**STATED GOAL:**
Write out every row below again, word for word, leaving nothing out and changing nothing.

* BEGIN EXERCISE DATA *

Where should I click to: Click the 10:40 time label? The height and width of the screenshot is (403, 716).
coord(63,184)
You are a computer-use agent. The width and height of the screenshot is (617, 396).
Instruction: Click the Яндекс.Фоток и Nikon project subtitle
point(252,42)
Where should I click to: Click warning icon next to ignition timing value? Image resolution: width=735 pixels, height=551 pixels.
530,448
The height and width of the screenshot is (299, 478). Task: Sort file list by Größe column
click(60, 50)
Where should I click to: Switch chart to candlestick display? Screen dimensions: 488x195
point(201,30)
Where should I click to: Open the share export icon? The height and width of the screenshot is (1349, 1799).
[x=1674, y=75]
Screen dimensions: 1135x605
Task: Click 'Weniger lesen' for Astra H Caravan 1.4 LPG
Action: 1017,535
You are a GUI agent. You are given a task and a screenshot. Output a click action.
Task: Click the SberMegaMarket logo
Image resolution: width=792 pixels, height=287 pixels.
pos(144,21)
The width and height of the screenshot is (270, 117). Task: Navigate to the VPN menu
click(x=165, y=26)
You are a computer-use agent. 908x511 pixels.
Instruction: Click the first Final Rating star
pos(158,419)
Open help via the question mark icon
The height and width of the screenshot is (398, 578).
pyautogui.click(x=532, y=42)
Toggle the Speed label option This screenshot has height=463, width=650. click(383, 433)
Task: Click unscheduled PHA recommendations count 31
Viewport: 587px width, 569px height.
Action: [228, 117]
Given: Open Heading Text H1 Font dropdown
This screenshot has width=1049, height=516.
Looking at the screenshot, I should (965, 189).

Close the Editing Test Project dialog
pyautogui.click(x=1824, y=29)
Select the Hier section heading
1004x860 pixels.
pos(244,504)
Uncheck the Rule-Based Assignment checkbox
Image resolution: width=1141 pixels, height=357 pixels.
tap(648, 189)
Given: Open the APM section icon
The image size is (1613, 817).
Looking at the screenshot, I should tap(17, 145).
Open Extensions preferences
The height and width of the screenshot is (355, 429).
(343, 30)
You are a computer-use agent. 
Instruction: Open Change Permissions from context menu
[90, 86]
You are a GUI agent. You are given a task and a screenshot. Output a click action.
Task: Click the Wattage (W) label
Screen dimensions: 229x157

* END EXERCISE DATA *

**SOLUTION FOR THIS EXERCISE:**
Where should I click to: Click the 10:40 time label? The height and width of the screenshot is (403, 716).
coord(63,184)
You are a computer-use agent. The width and height of the screenshot is (617, 396).
Instruction: Click the Яндекс.Фоток и Nikon project subtitle
point(252,42)
Where should I click to: Click warning icon next to ignition timing value? Image resolution: width=735 pixels, height=551 pixels.
530,448
The height and width of the screenshot is (299, 478). Task: Sort file list by Größe column
click(60, 50)
Where should I click to: Switch chart to candlestick display? Screen dimensions: 488x195
point(201,30)
Where should I click to: Open the share export icon? The height and width of the screenshot is (1349, 1799).
[x=1674, y=75]
Screen dimensions: 1135x605
Task: Click 'Weniger lesen' for Astra H Caravan 1.4 LPG
Action: 1017,535
You are a GUI agent. You are given a task and a screenshot. Output a click action.
Task: Click the SberMegaMarket logo
Image resolution: width=792 pixels, height=287 pixels.
pos(144,21)
The width and height of the screenshot is (270, 117). Task: Navigate to the VPN menu
click(x=165, y=26)
You are a computer-use agent. 908x511 pixels.
Instruction: Click the first Final Rating star
pos(158,419)
Open help via the question mark icon
The height and width of the screenshot is (398, 578).
pyautogui.click(x=532, y=42)
Toggle the Speed label option This screenshot has height=463, width=650. click(383, 433)
Task: Click unscheduled PHA recommendations count 31
Viewport: 587px width, 569px height.
Action: [228, 117]
Given: Open Heading Text H1 Font dropdown
This screenshot has width=1049, height=516.
Looking at the screenshot, I should (965, 189).

Close the Editing Test Project dialog
pyautogui.click(x=1824, y=29)
Select the Hier section heading
1004x860 pixels.
pos(244,504)
Uncheck the Rule-Based Assignment checkbox
Image resolution: width=1141 pixels, height=357 pixels.
tap(648, 189)
Given: Open the APM section icon
The image size is (1613, 817).
Looking at the screenshot, I should tap(17, 145).
Open Extensions preferences
The height and width of the screenshot is (355, 429).
(343, 30)
You are a computer-use agent. 
Instruction: Open Change Permissions from context menu
[90, 86]
You are a GUI agent. You are given a task and a screenshot. Output a click action.
Task: Click the Wattage (W) label
Screen dimensions: 229x157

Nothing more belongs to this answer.